Si giace , il Cristo, su un marmoreo letto ; et coperto est di Sudario, si' mirabilmente inciso et di tal qualita' trasparente, che invero a creder sia di Pietra si fatica ; et tornano allora a mente le antiche Croniche, che il Sammartino autor della sola statua contano, ma il Prence autor del velo, da Egli marmorizzato con alchemici mezzi.

Et fatto sta ancora che non e' solo, il Cristo, ad esser di velo di Pietra ricoperto ; ma anche altre due mirabili Statue, che ammirar si puote a' lati dell' Abside, a grandezza d' homo, di marmoreo tessuto ricoperte stanno: la velata Pudicizia alla mancina, mentre alla dritta con una Rete lotta il Disinganno.

Eppur si sa che Sammartino niuna mano mise a dette Statue, che lustrano invece la fama del Corradini et del Queirolo.

Et ancora si discute se questi, et in particolare Sammartino, a spirar riuscissero nel proprio letto, confortati da' Sacramenti; che alcuni dicono viver lo scultore per lunghi anni poscia ; ma altri il vuole finir pugnalato,et cavati l' occhi, dal Prencipe geloso che il Suo Segreto potesse svelare.

## Dati mostrati

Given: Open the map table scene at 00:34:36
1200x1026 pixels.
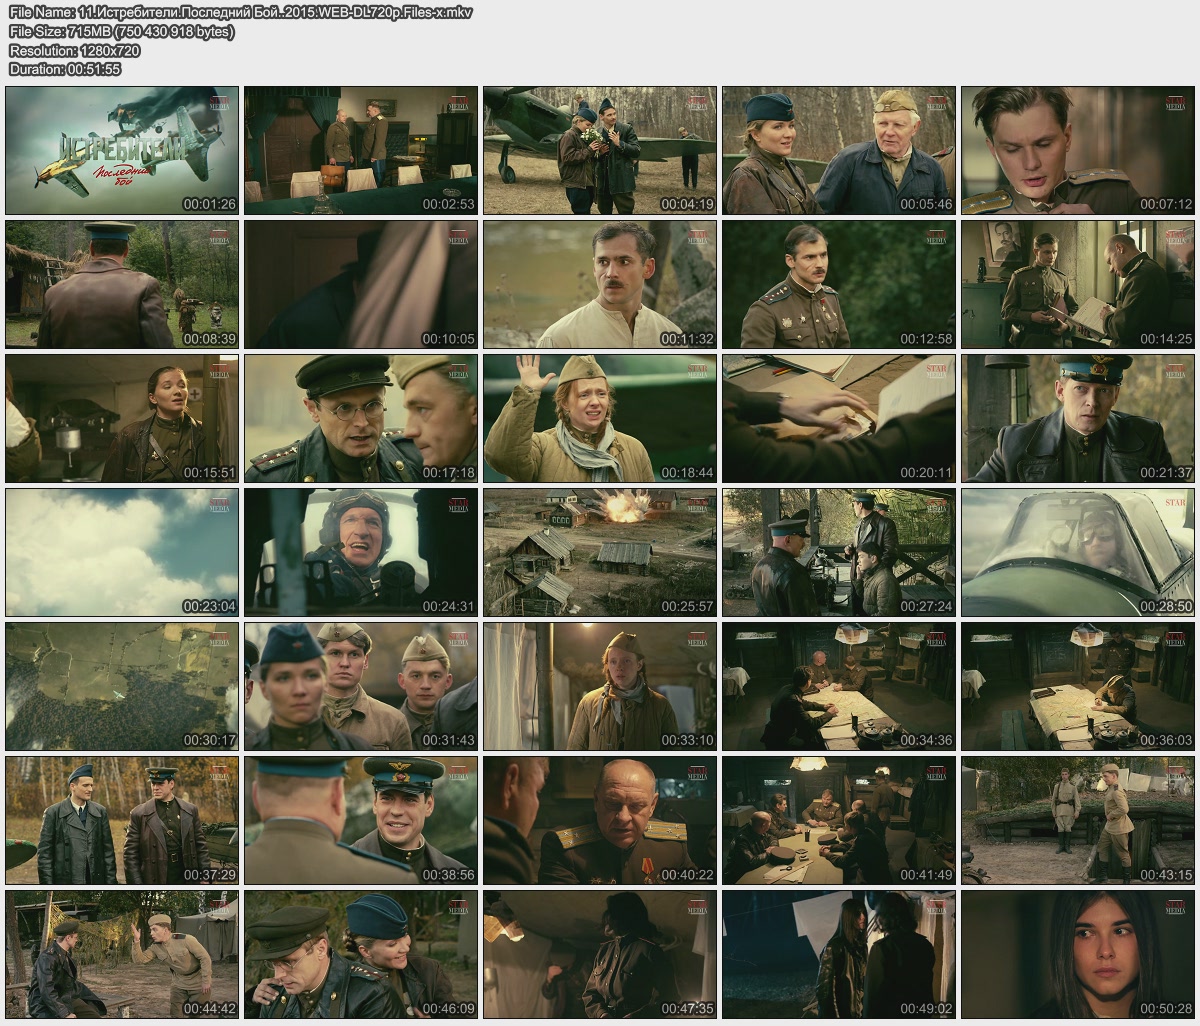Looking at the screenshot, I should pos(839,686).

## Istruzione data
Restituisci dal testo sul Cristo velato il passo che comincia con "Et ancora si" e prosegue fino a "Segreto potesse svelare.", senza alcuna modifica.

## Risposta
Et ancora si discute se questi, et in particolare Sammartino, a spirar riuscissero nel proprio letto, confortati da' Sacramenti; che alcuni dicono viver lo scultore per lunghi anni poscia ; ma altri il vuole finir pugnalato,et cavati l' occhi, dal Prencipe geloso che il Suo Segreto potesse svelare.